The Codman-Hakim valve can be implanted in children and either fixed (so the amount of fluid drained is set permanently) or programmable (the amount of fluid drained can be controlled, as shown in the picture).

The Codman-Hakim valve can be implanted in children and either fixed (so the amount of fluid drained is set permanently) or programmable (the amount of fluid drained can be controlled, as shown in the picture).

Mr Mallucci is a neurosurgeon at Alderhey Children’s Hospital in Liverpool and I sent an email to his secretary a few weeks ago explaining who I was, what I wanted to do and why.  I then asked if he could help in any way.  Turns out that he can.  He told me that he was very keen to get on board and has already spoken to Codman (Codman Hakim is a major supplier of shunt valves in the UK).  He said that Codman, like him, were very keen to participate and sounded very positive about setting up a donation system.  He is speaking to them again (I think today) but said to me to leave it to him and he’ll get a first batch of shunts over to me asap.  If hugs could be given over the telephone, he would have got a bear-sized one.  Finding that first open door is a major step forwards; now that it looks like both Codman and Alderhey Hospital will be on board, it should make it easier to get other neurosurgical units and shunt manufacturers (I have all their details – there is no escape) to participate.  So this weekend I shall be completing my email list of all the other neurosurgical units and surgeons I need to contact and keeping everything crossed that they are as keen as Mr Mallucci and Codman….and if that works then I may actually get to start on Number Seven on my F-List.  Who knows…..but today is a good day.  God bless kindly neurosurgeons and shunt manufacturers.

» Exercise objective
Please sum up the passage on shunt valve donations in two sentences. The material that comes next is separate from the passage.

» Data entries
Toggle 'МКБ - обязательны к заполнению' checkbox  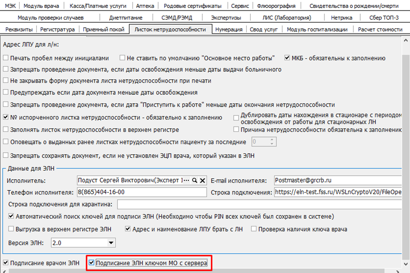point(288,58)
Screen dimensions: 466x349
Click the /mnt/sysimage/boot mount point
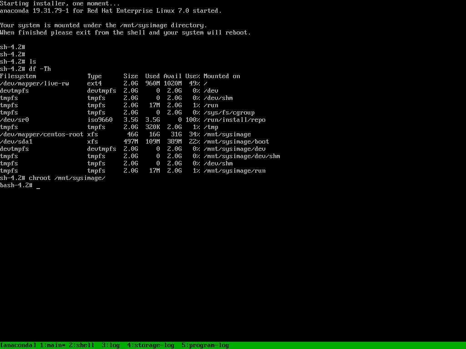tap(236, 142)
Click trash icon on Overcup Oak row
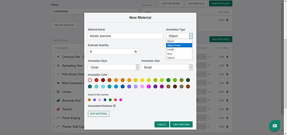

» Answer box
The writer emailed the secretary of Mr Mallucci, a neurosurgeon at Alderhey Children's Hospital in Liverpool, and he has already spoken to the major shunt valve supplier Codman, which is keen on setting up a donation system, and promised to get a first batch of shunts over as soon as possible. With Codman and Alderhey looking likely to be on board, the writer expects it to be easier to bring in other neurosurgical units and shunt manufacturers and plans to complete an email list of them this weekend.